*Vorliegende Angaben:*
>>>

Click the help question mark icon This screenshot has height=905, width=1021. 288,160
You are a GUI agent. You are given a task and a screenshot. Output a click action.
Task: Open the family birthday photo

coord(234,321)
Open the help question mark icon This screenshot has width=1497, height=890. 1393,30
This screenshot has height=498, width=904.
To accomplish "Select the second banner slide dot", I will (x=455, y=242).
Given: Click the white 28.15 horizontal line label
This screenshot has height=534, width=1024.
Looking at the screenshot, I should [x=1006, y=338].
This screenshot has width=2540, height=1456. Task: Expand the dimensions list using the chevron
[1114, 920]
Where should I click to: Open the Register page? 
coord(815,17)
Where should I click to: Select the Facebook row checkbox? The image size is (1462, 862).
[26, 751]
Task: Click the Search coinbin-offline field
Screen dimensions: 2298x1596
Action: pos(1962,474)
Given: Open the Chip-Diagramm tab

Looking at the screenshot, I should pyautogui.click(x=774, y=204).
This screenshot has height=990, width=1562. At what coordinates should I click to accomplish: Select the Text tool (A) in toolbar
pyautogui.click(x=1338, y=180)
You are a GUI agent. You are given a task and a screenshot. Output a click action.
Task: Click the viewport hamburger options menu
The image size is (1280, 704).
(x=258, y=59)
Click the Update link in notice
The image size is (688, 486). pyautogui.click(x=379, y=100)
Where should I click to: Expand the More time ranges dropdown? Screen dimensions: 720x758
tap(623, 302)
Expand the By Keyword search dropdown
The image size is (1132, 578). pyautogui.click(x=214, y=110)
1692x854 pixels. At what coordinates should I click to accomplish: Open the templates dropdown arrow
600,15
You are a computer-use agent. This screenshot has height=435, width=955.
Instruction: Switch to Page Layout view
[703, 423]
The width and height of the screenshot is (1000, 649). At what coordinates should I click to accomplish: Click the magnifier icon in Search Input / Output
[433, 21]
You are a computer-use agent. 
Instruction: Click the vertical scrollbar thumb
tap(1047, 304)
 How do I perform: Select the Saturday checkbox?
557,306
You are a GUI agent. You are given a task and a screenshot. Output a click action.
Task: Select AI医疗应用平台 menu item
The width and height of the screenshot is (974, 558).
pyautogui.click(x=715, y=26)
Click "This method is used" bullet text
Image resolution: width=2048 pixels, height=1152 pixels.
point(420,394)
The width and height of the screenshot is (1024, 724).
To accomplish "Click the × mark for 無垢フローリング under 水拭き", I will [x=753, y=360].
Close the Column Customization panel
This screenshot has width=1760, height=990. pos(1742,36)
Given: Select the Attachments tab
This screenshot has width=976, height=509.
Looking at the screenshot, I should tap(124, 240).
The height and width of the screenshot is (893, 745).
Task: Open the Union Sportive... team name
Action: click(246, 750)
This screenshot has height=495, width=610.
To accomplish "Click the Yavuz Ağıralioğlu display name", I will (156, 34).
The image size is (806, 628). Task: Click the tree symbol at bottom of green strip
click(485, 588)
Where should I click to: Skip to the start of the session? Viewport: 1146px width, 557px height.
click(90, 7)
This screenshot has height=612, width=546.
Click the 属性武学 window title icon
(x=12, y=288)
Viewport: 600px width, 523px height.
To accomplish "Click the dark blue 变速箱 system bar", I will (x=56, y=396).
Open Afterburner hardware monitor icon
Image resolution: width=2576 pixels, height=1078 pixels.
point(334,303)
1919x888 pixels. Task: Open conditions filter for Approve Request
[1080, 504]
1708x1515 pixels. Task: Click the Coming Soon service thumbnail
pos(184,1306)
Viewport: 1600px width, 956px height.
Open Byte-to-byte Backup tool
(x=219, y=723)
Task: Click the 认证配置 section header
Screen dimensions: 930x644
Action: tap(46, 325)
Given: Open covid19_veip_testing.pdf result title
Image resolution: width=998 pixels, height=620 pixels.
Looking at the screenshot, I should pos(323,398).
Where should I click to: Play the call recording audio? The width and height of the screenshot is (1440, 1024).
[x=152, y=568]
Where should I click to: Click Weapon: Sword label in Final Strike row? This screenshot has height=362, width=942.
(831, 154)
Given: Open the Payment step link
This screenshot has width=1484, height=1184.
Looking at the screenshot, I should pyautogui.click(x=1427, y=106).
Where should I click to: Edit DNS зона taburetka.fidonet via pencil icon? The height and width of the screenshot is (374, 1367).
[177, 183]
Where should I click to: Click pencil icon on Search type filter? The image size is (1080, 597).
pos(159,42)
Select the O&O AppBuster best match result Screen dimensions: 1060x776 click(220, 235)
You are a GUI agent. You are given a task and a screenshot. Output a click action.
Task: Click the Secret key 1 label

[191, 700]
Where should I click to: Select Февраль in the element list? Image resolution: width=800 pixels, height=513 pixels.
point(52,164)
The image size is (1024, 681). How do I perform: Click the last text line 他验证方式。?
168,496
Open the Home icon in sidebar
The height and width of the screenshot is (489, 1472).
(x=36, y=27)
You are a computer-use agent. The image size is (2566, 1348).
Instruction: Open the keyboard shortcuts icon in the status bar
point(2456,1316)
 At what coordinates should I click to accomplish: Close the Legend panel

<<<

*Deine Aufgabe:* Wähle alle Zeilen aus, in denen das Wort „computer“ vorkommt, und schreib sie unverändert ab.

*Antwort zur Aufgabe:*
You are a computer-use agent. This screenshot has height=435, width=955.
You are a computer-use agent. 
You are a computer-use agent. The image size is (2566, 1348).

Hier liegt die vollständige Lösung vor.